彼女の名はヴィルヘルム・クーゲルヴェルド。この国の建国神話の段階から王の傍に仕え守り抜いた家系として本来該当する代だけで終わる筈の騎士階級を脈々と継ぐことを許されたクーゲルヴェルド家の次男にして、この度結婚し王位を継ぐことがほぼほぼ確定した王子、アルトリウス・ウェラディの幼馴染兼護衛として産まれた……ということにされている。だがそれはあくまで表向きの話。指を鳴らす仕草を見せつけて何時でも魔法を解けるのだと脅すように仕草すれば彼女は嫌々口を開いた。

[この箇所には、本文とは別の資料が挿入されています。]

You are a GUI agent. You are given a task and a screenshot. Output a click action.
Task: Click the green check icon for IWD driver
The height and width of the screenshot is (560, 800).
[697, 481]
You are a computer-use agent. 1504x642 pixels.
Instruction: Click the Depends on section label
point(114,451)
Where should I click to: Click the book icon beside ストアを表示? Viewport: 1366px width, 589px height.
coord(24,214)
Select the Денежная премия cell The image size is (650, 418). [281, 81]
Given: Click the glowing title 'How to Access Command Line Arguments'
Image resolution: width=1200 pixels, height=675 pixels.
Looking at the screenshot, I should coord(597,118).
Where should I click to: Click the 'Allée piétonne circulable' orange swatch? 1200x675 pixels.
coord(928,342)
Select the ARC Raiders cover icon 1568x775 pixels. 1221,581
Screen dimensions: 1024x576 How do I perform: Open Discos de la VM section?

「……クライスト小公爵殿、何の御用ですか。隠蔽魔術も干渉魔術も解かれたら困るのはお互い様でしょう?」
「いやはや全くその通り。だが問わねばならないことが出来てしまったからね。……君はあの王子をどう思う?この国に帰ってきて確信した。あの王子に王を熟すのは無理だ。そして─────君は、それを知っていて治世を成り立たせるために女性の好感度を上げて情報収集なりに使おうとしている。違うかな?」
「……悪くない見立てだ。だが甘い。私は現王の治世や影響を成り立たせようとは思っていない。そこにあるのはただ一つの思い即ち────いや、辞めておこう。」
彼女の名前はクラリス・セラ・ウェラディ。妾腹であるぼんくら王子とすり替えられた正室の子。女に目が眩んだ現王が行った最初のミスのひとつ。グラスを傾ける彼女の思いは反逆の意志に他ならない。だが、此方とて全てを明かしていなくとも現王に対しての不満のひとつやふたつあるのだ。故に、その言葉を明るみに出すのではなく恭しく胸に手を当て、跪く訳には行かないができる限りの礼を示す仕草を送る。
「かしこまりました。復讐致しましょう、殿下。」
驚いたように見つめるものの見定めるような視線を落とす様はアレより余程王に相応しい。これが悪魔の手なのか、それとも女神の手なのかは分からない。だが確かに今この瞬間、運命の歯車が動いたのだと悟った。